Kevin Carr’s Weekly Report Card for 05.29.09

FSR's Weekly Report Card


Studio: Disney/Pixar

Rated: PG some peril and action.

Starring: Ed Asner, Christopher Plummer, John Ratzenberger, Delroy Lindo and Jordan Nagai

Directed by: Pete Docter

What it’s about: Late in life, right as he’s being kicked off his property by a development company, Carl Fredricksen takes one last shot at adventure. He ties thousands of helium balloons to his house and floats away to a jungle adventure. Along for the ride is overly eager Wilderness Explorer Russell, a kid just trying to get a merit badge for assisting the elderly. Together, they float away to the South American jungle where Carl meets his childhood hero and the two must save a rare, endangered bird.

What I liked: Come on, people. It’s Pixar. What’s not to like. Here’s a studio that has made ten straight brilliant films in a row. Can you name anyone or any company that has such a track record.

As one of the few Pixar movies that features humans in the lead roles, Up enters new territory by adding the human element to familiar faces. The film is tender and sweet, telling two separate stories of love and loss. It’s a movie that inspires all the cliches: following your dream, appreciating the here and now and the value of companionship.

Up is a beautifully animated film, and its 3D presentation isn’t overbearing but rather brings the audience deeper into the film. There’s no gimmick to the approach but rather a full realization of what all the Pixar movies have been, just being the first one projected in 3D.

The first ten minutes of this movie is inspired in its depiction of Carl Fredricksen’s life, and it’s constructed in a beautiful way, with very little dialogue but tons of heart.

These Pixar movies have gotten so good that I feel like a broken record praising them… even though they all deserve it.

What I didn’t: Not much. Even Ed Asner was awesome.

Who is gonna like this movie: Animation fans, Pixar junkies and anyone with a heart.

Grade: A+


Studio: Universal

Rated: PG-13 for sequences of horror violence, terror, disturbing images and language.

Starring: Alison Lohman, Justin Long, Lorna Raver, Dileep Rao and David Paymer

Directed by: Sam Raimi

What it’s about: Christine Brown (Alison Lohman) is a loan officer who, in an attempt to prove her mettle for an upcoming promotion, denies an old Gypsy woman an extension on her mortgage. The old bird gets royally pissed off and curses Christine. Soon, she’s tormented for three days by a terrifying demon that comes back on the third day to take her immortal soul.

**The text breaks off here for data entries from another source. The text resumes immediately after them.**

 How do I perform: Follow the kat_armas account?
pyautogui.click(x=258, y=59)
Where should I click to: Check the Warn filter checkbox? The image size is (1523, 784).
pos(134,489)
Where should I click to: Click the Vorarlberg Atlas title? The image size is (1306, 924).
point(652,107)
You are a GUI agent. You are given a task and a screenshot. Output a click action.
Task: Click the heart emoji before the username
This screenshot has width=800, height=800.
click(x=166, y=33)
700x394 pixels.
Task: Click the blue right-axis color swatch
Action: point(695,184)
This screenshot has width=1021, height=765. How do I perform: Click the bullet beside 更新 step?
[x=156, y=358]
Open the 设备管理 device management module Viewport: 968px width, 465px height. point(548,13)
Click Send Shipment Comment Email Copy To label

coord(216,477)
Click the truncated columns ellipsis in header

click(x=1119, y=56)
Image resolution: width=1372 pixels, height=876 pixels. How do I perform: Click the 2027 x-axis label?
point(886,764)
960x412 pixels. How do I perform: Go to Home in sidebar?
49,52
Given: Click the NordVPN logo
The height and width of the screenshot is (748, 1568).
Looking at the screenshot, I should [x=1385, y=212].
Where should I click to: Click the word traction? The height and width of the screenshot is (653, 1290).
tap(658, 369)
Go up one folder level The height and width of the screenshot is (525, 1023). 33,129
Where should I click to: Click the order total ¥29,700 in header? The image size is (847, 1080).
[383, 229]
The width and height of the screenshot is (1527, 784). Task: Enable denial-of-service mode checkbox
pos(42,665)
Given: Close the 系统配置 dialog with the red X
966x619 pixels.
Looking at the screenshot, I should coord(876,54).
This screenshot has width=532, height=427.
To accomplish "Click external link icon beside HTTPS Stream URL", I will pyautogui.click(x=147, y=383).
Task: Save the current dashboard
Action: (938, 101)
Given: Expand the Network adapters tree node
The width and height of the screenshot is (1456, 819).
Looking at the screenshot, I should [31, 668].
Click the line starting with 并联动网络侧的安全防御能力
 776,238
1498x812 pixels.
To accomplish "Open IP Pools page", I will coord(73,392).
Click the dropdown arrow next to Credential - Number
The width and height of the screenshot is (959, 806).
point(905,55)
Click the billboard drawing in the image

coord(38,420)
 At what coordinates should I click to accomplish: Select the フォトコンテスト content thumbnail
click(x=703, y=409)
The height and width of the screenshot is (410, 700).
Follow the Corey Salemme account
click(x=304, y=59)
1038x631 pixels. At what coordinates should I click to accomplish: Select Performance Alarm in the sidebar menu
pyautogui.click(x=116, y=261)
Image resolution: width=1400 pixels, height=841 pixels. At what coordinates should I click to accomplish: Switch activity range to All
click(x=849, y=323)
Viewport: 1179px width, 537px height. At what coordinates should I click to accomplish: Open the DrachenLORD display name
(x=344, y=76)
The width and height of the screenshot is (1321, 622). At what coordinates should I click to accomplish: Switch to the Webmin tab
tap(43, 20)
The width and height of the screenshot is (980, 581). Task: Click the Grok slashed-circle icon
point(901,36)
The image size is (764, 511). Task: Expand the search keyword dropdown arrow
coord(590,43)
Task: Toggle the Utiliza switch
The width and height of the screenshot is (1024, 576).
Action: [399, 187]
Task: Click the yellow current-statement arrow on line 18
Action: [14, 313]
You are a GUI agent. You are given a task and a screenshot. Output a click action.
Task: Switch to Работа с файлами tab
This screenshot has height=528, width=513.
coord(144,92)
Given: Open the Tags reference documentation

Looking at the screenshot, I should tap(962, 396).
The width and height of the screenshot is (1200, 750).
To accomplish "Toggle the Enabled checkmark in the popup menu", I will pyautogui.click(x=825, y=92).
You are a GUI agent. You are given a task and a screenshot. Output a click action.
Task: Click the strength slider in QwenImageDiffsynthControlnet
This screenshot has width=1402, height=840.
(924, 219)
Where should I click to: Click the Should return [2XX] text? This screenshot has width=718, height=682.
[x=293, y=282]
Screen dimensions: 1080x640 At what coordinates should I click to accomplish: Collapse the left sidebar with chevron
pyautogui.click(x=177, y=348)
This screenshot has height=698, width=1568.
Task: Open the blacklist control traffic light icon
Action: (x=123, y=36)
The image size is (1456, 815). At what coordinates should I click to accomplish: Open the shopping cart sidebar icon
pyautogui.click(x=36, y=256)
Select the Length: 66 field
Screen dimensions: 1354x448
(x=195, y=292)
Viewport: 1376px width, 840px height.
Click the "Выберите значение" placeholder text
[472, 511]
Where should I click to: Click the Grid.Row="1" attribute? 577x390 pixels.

What I liked: I’ve always enjoyed Sam Raimi’s work. Maybe not his grab at going mainstream, which happened about ten years ago (long before his bout with Spider-Man). My favorite of his films continues to be The Evil Dead, so I appreciate his horror roots.

This film is being touted as his return to true horror (and no Spider-Man 3 jokes here, please), and that’s absolutely correct. However, you have to remember that Sam Raimi’s horror influences included The Three Stooges as much as it did the Universal monster movies of the 30s and 40s. Fans of the Evil Dead trilogy will get this.

Drag Me to Hell is an exercise in excess, loud to soft and calm to psychotic. It’s slapstick at its best, wrapped up with a horror ribbon. I laughed out loud throughout this movie and had an absolute blast. It’s the funniest film of 2009.

What I didn’t: The movie starts with a bang, but the opening scene threatens to take itself too seriously. Fortunately, this is remedied by the first confrontation between Christine and the old Gypsy woman. At times the film does tip-toe a little too close to outright parody, but it usually ducks out of that quickly enough.

If you’re squeamish, you’re gonna cringe. It’s not for someone who doesn’t like horror effects or doesn’t like to jump. And if you don’t know what you’re getting into with this film, you’re in for one hell of a surprise.

Who is gonna like this movie: Fans of Raimi’s Evil Dead style of filmmaking.

Grade: A-

Kevin Carr crawled from the primordial ooze in the early 1970s. He grew up watching movies to the point of irritation for his friends and was a font of useless movie knowledge until he decided to put that knowledge to good use. Now, Kevin is a nationally syndicated critic, heard on dozens of radio stations around the country, and his reviews appear in a variety of online outlets. Kevin is also a proud member of the Broadcast Film Critics Association (BFCA), the Online Film Critics Society (OFCS), and the Central Ohio Film Critics Association (COFCA).